The old man departed and, if I’m not mistaken, I heard him chuckling to himself as he went. No doubt he was alluding to the rites that I would be taking part in soon and trying to alarm me, I conjectured as I dressed and left the villa. Little did he know what marvels I had witnessed in my travels. I have seen in Egypt the embalmed bodies of centaurs and mermaids and in Sicily and Rhodes I have been shown the bones of giants that, according to the natives, were spewn forth from the earth during times of earthquake. I have taken part in the mysteries of Eleusis and Agrai and inhaled the vapors that rise up from the bowels of the earth at the oracle of Delphi. I doubted that anything dreamed up in this little provincial town could rival the things I’ve seen.

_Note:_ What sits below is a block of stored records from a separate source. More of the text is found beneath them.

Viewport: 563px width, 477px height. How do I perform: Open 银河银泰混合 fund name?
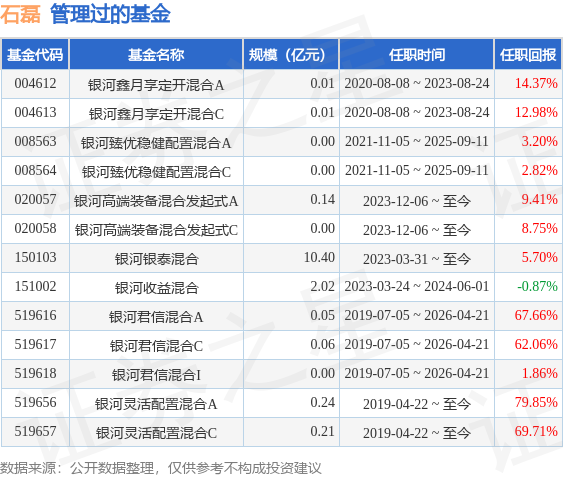[x=156, y=259]
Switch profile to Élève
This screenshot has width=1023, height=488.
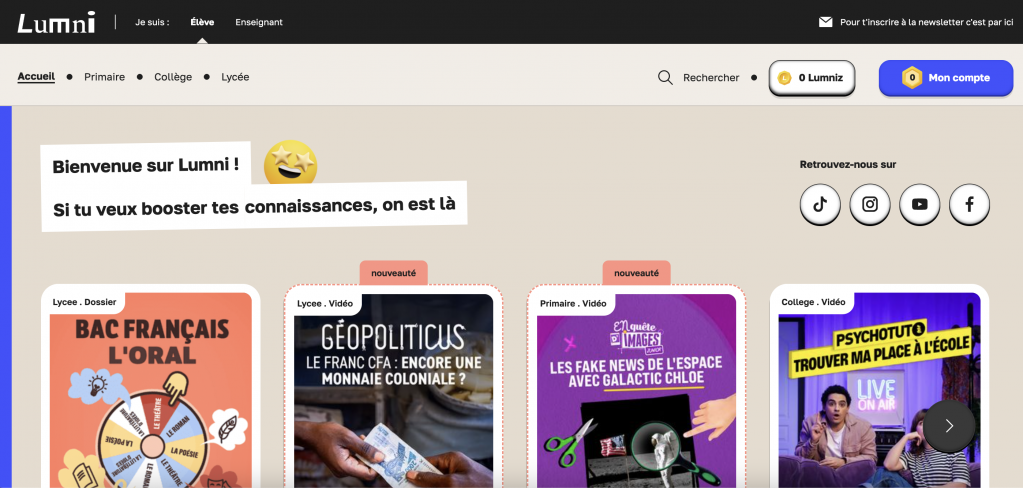pyautogui.click(x=202, y=22)
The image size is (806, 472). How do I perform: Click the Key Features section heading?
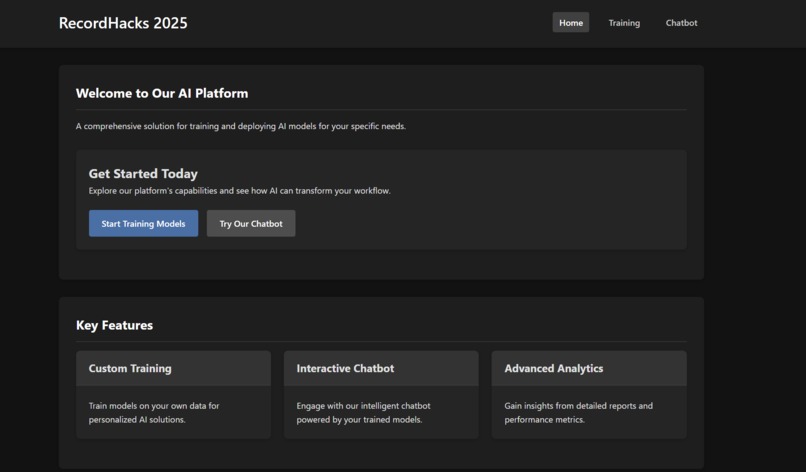[x=114, y=325]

I did notice, though, as I made my way through the gate to the marina and down a long ramp to the baths that it is a town quite preoccupied with the pleasures of the flesh. Numerous inscriptions and drawings on the walls indicated that sexual liaisons of many kinds were practiced here on Herculaneum’s waterfront. One named Sturnus had written, “And willingly we perform the act to which the permissive Longinus consented with pleasure: quick carnal union,” and another had drawn a picture illustrating a similar union.

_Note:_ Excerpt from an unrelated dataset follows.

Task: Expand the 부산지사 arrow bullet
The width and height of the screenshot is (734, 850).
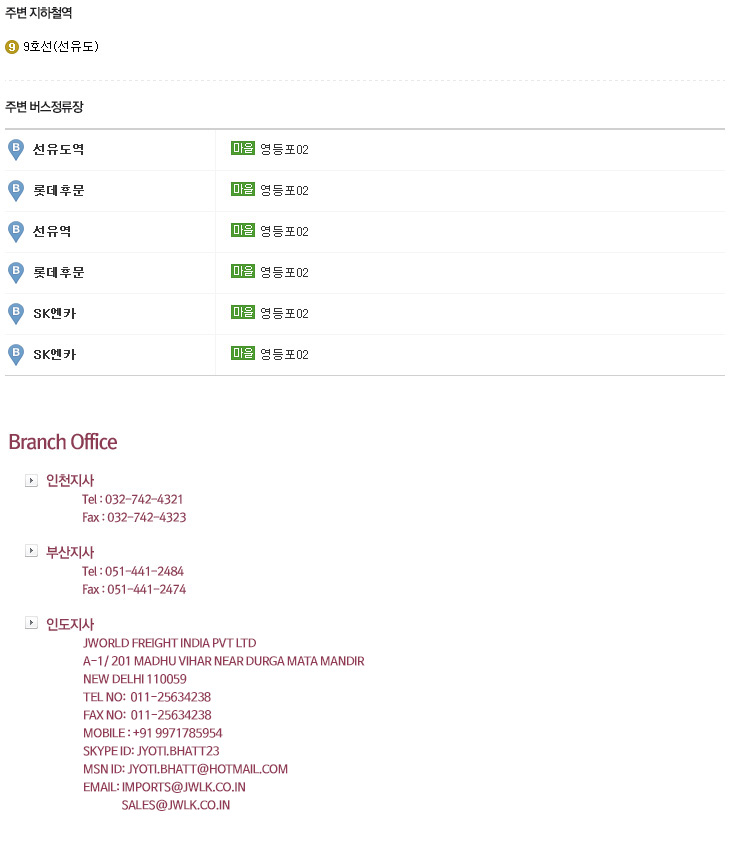Action: click(x=31, y=551)
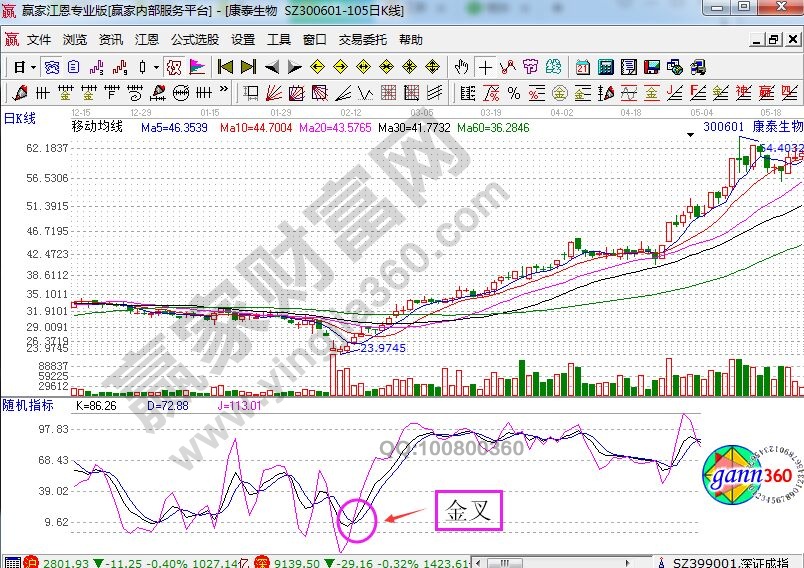Open the calculator icon in toolbar

[605, 67]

In contrast to these lewd decorations, I found a terrace of shrines dedicated to the gods, local and imported. In one reposed a statue of Isis suckling her son, the god Horus, which reminded me of the little statue I had given Iusta. I wondered if she had already taken it to the market and sold it, but then I reproved myself for the base thought and looked around for the baths. I found them on the last level before the beach, built right into the marina wall. Its roof formed a terrace for a private house, from which I could hear voices and laughter. I passed through a courtyard, where a statue of Marcus Nonius Balbus commemorated the proconsul’s restoration of the town after the last earthquake and then through an arched portal that had been partially and inelegantly bricked up—a result, I deduced, of damage from the same earthquake. I had observed similar signs of damage in my hostess’s villa and it now occurred to me that the dissolute nature of the town might be a result of living on unstable ground.

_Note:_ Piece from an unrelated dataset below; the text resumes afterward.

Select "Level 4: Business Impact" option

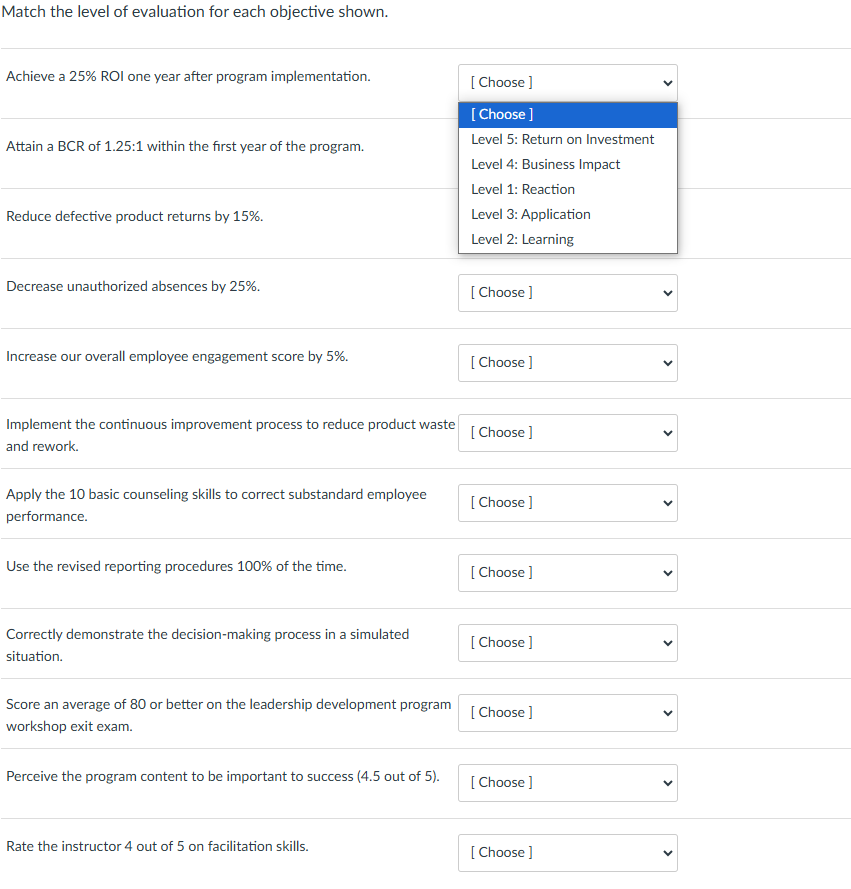tap(545, 164)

I descended into an elegant vestibule supported by four enormous red columns and washed my hands at a small basin with water that flowed from the head of Apollo. I had to admit that the old freedman had been right about the elegance of these baths. The cloakroom where a slave took my clothing was quite beautifully paneled in polished woods, the linen I was given to wrap myself in was of the finest weave. As I took my place on the marble bench of the apodyterium, I admired the panels of warriors locked in combat and cupids engaged in their own sports. A group of men sat across from me, too engrossed in their conversation to notice a stranger in their midst, and I settled down, patient to wait my turn in the tepidarium if it afforded me a chance to listen to the locals’ conversation.